Après le remaniement politique, commenté par beaucoup plus compétent que moi, quelques commentaires sur le remaniement administratif faisant suite à la parution, au JO du 26 novembre dernier, des premiers "décrets d'attribution".

Un petit rappel technique tout d'abord. Ces décrets, injustement méconnus, ont pour objet de donner un contenu concret à l'action des Ministres en leur fixant leur périmètre de mission et de moyens administratifs. Personnellement (mais il est vrai que je suis déformé par ma fonction), je ne suis pas loin de penser que le contenu de ces décrets est bien plus révélateur d'une politique que le nom de tel ou tel ministre... Ces décrets,

i) déterminent les politiques dont est en charge le Ministre concerné, essayant ainsi de réduire un peut les "conflits de frontière entre les différents ministres (il s'agit en général d'un développement de l'intitulé du ministère)

ii) répartissent les administrations par ministre.

En pratique, cette 2ème partie est souvent la plus importante car elle constitue "l'organigramme" gouvernemental, laisse assez peu de marge d'interprétation et a des conséquences concrètes immédiates en termes de pouvoirs sur les administrations concernées (nominations, actions etc...).

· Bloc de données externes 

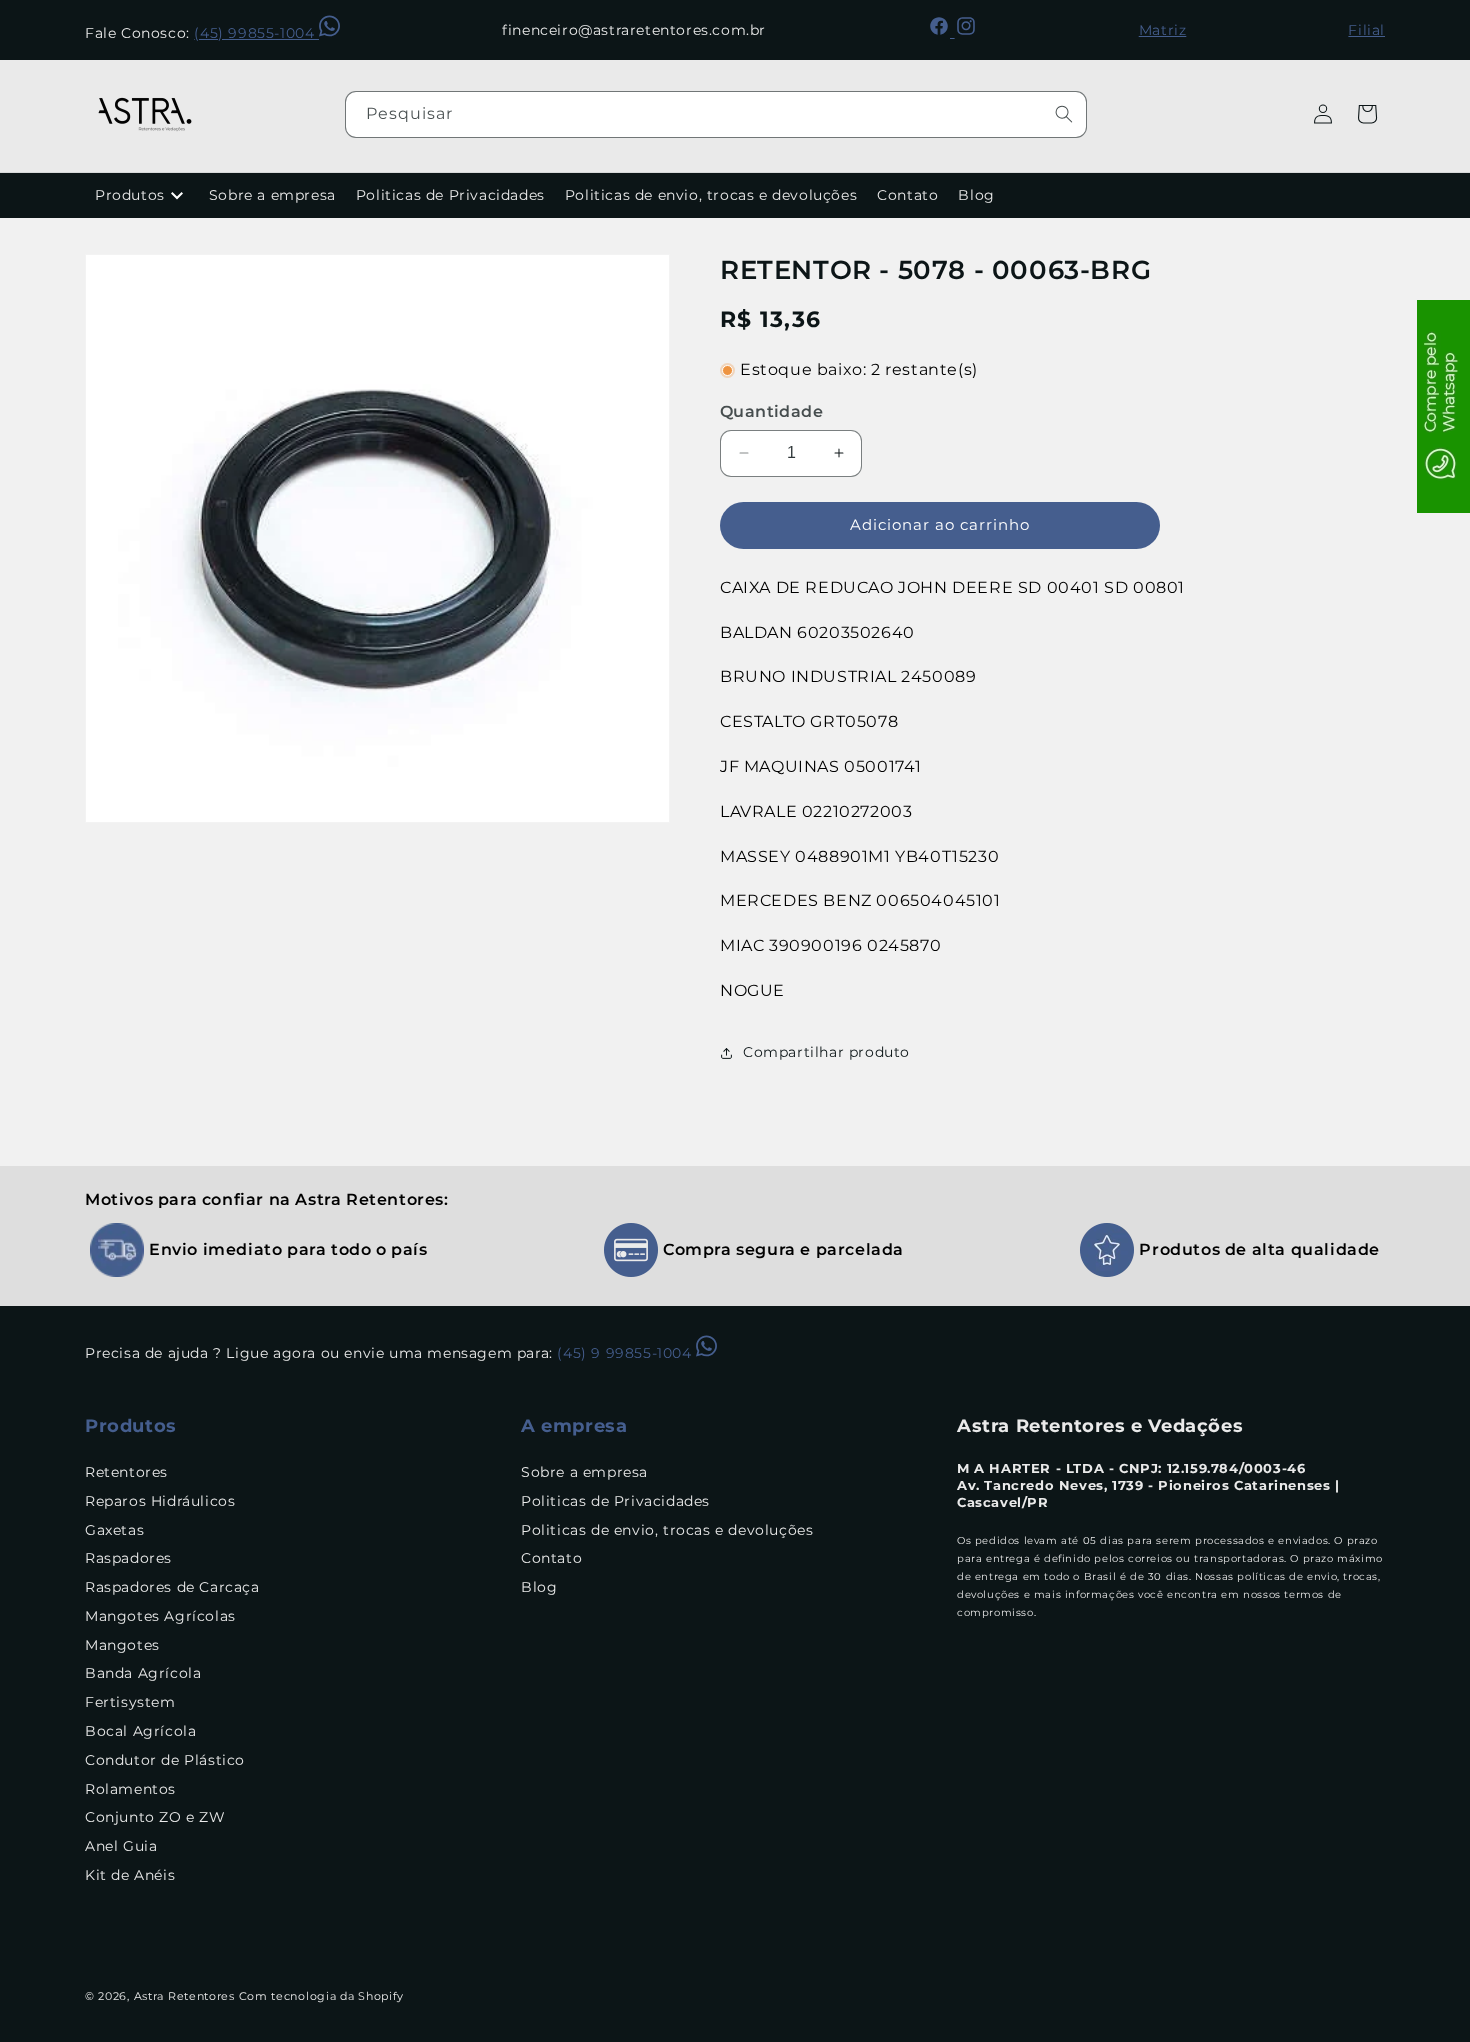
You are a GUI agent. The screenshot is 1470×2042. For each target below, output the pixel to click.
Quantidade (771, 411)
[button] (1367, 114)
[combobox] (716, 114)
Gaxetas (114, 1530)
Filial (1366, 30)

Traditionnellement, on distingue les administrations sur lesquelles le Ministre concerné a "autorité" (sous entendu exclusive, c'est donc lui - ou elle - le seul chef), de celles sur lesquelles il a "autorité conjointement avec..." (l'administration concernée a plusieurs chefs) et de celles dont il "dispose" (l'administration concernée a un autre chef, mais il peut lui demander des choses). En pratique, cette troisième catégorie ne signifie souvent pas grand chose d'autre pour le Ministre qui en bénéficie que le droit de pouvoir appeler directement l'administration concernée sans devoir passer par l'intermédiaire de son collègue qui en a la tutelle (ou de son cabinet) mais il n'est pas sûr d'obtenir une réponse à sa question ou sa demande... Quant à la 2ème hypothèse (autorité conjointe"), elle tend à se multiplier au cours des dernières années au fur et à mesure que le nombre d'administrations se réduit (plus rapidement que celui des Ministres...) ; concrètement, c'est une situation qui se révèle parfois inconfortables pour l'administration concernée (quand elle se trouve au milieu d'un conflit de ministres ou de cabinets) mais qui en général leur est plutôt favorable (avoir plusieurs chefs signifie souvent n'en avoir aucun...).

Quelles leçons à tirer de ces nouveaux décrets ? Dans le désordre, voici quelques remarques, incomplètes et succinctes:

- Une première remarque concerne l'absence (assez habituelle) de décret pour les ministère les plus régaliens qui ne changent pas de dénomination (justice, défense, affaires étrangères). S'agissant plus particulièrement du ministère de la justice, je crois que celui-ci détient le record de longévité administrative avec un périmètre inchangé, sauf erreur de ma part, depuis le rattachement de l'administration pénitentiaire à ce ministère en...1911 et la création de la direction de la protection judiciaire de la jeunesse en 1945...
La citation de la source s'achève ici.